[View in Colaboratory](https://colab.research.google.com/github/mlindauer/lab_course_add/blob/master/Run_SMAC_HPO_RF_with_Instances.ipynb)

# Using SMAC to optimize hyperparameters of RF by using instances

* Installation of SMAC
* Defintion of function to be optimized (RF on Boston Dataset)
* Definition of RF's configspace
* Definition of SMAC's scenario including instances
* Running SMAC

## Installation of SMAC and its dependencies

In [0]:
!apt-get install swig -y
!pip install Cython
!pip install pyrfr==0.8.0 --no-cache --user
# hack to find pyrfr
import sys
sys.path.insert(0,"./.local/lib/python3.6/site-packages")

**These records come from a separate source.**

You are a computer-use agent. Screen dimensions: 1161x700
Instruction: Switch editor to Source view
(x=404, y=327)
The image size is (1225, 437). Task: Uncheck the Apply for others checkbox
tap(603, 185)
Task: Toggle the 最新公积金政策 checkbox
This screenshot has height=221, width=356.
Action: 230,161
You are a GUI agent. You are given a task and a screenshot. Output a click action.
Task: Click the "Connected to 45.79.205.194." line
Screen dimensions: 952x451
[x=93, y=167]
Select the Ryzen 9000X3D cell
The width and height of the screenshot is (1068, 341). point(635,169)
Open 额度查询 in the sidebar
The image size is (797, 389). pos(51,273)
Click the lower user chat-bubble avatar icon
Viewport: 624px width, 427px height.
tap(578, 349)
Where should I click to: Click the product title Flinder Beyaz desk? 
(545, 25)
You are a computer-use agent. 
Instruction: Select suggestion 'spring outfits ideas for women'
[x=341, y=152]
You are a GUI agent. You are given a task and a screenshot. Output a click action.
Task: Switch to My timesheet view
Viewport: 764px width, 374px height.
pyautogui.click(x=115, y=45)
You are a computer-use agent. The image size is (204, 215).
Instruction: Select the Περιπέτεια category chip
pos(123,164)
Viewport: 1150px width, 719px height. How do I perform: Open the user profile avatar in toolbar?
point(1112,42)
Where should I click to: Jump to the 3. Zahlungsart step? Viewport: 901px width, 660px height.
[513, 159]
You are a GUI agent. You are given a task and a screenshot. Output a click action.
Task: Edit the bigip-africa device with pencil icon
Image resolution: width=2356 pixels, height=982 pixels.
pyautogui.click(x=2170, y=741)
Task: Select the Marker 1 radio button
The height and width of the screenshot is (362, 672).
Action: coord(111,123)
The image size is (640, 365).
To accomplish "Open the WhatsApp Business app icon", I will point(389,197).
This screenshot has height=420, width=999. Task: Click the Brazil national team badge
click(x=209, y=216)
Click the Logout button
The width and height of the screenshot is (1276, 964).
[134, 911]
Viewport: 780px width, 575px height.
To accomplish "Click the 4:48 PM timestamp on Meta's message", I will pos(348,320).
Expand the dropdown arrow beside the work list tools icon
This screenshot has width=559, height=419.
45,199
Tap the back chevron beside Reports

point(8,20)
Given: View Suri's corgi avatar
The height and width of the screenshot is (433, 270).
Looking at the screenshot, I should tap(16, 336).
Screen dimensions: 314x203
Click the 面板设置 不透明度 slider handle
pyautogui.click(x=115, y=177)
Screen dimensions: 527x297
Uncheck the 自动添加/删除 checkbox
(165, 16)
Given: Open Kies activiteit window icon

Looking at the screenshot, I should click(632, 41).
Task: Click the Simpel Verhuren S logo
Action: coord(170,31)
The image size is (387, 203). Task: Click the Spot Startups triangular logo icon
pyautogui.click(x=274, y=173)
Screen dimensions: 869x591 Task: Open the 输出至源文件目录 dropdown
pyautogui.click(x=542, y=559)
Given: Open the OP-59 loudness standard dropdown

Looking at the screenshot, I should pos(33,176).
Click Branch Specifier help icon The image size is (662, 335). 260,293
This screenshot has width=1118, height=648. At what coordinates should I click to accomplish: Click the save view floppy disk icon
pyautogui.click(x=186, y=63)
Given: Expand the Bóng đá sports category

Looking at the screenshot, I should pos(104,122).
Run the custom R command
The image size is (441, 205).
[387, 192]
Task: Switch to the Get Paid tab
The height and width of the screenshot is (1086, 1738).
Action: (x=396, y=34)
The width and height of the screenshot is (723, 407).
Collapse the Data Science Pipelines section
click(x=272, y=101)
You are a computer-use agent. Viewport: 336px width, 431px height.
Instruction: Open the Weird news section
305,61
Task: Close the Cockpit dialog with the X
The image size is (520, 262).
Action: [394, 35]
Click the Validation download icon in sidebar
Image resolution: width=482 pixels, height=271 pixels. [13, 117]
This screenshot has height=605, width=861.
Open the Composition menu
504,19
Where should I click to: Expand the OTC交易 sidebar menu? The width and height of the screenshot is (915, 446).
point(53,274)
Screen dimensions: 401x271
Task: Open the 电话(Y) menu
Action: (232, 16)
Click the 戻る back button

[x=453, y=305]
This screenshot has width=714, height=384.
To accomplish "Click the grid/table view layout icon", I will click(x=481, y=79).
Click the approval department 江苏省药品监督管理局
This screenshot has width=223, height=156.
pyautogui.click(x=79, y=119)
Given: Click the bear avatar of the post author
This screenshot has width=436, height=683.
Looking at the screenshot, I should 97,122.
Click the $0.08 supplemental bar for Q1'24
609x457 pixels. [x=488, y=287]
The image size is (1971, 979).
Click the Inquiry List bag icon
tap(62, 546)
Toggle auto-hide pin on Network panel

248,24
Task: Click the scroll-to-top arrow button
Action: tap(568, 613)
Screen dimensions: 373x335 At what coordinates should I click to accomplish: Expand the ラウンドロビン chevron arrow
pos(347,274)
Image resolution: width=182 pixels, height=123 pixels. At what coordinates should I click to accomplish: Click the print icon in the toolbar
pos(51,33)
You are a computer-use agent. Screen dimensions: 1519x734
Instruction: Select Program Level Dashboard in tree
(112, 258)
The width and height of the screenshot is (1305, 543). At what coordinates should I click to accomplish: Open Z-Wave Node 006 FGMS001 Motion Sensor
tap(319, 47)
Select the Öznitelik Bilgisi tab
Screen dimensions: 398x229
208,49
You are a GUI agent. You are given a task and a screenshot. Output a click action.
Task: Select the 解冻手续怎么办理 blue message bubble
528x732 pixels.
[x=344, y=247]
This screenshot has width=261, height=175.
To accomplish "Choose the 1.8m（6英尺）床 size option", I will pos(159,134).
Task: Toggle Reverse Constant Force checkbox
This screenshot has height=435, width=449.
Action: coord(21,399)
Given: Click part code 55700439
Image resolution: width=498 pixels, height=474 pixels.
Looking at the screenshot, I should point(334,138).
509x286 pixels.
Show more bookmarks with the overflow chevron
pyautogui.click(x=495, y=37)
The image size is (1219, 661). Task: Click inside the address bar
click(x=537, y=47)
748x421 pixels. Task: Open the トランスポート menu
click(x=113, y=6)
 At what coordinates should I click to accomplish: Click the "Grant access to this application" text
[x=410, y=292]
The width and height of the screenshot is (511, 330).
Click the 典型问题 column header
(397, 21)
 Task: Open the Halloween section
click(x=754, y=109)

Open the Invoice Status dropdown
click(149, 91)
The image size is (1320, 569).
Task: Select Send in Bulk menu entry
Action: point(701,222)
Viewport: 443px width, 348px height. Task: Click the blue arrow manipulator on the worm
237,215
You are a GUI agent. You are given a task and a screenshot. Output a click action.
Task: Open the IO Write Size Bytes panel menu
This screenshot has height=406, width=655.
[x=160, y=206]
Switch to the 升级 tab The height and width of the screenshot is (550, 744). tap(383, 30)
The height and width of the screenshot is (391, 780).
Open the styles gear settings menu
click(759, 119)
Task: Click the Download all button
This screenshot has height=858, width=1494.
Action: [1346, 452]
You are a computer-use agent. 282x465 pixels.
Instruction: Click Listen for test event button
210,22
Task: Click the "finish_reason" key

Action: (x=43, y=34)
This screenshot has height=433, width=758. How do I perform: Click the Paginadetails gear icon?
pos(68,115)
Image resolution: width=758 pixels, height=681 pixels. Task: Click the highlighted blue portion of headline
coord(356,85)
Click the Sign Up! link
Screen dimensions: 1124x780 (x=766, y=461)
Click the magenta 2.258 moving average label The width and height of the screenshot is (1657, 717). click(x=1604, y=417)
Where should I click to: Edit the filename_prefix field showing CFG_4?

!pip install git+https://github.com/automl/SMAC3.git@development
  
import logging
logging.basicConfig(level=logging.INFO)

## Optimize RF RMSE performance on Boston Dataset

In [0]:
from sklearn.model_selection import KFold
from sklearn.metrics import mean_squared_error
from sklearn.ensemble import RandomForestRegressor
from sklearn.datasets import load_boston
import numpy as np

boston = load_boston()

# get k-fold cross validation
kfold = KFold(n_splits=10)
splits = list(kfold.split(boston.data))

def rf_from_cfg(cfg, instance, seed):
    """
        Creates a random forest regressor from sklearn and fits the given data on it.
        This is the function-call we try to optimize. Chosen values are stored in
        the configuration (cfg).

        Parameters:
        -----------
        cfg: Configuration
            configuration chosen by smac
        instance: str
            id of cv fold
        seed: int or RandomState
            used to initialize the rf's random generator

        Returns:
        -----------
        np.mean(rmses): float
            mean of root mean square errors of random-forest test predictions
            per cv-fold
    """
    rfr = RandomForestRegressor(
        n_estimators=cfg["num_trees"],
        criterion=cfg["criterion"],
        min_samples_split=cfg["min_samples_to_split"],
        min_samples_leaf=cfg["min_samples_in_leaf"],
        min_weight_fraction_leaf=cfg["min_weight_frac_leaf"],
        max_features=cfg["max_features"],
        max_leaf_nodes=cfg["max_leaf_nodes"],
        bootstrap=cfg["do_bootstrapping"],
        random_state=seed)

    fold = int(instance) # smac only accepts str as "instances"
    train_id, test_id = splits[fold][0], splits[fold][1]
    X_train, y_train = boston.data[train_id], boston.target[train_id]
    X_test, y_test = boston.data[test_id], boston.target[test_id]
    # fit random forest
    rfr.fit(X_train, y_train)
    # predict on test set
    y_pred = rfr.predict(X_test)
    
    # return error on test set
    return np.sqrt(mean_squared_error(y_test, y_pred))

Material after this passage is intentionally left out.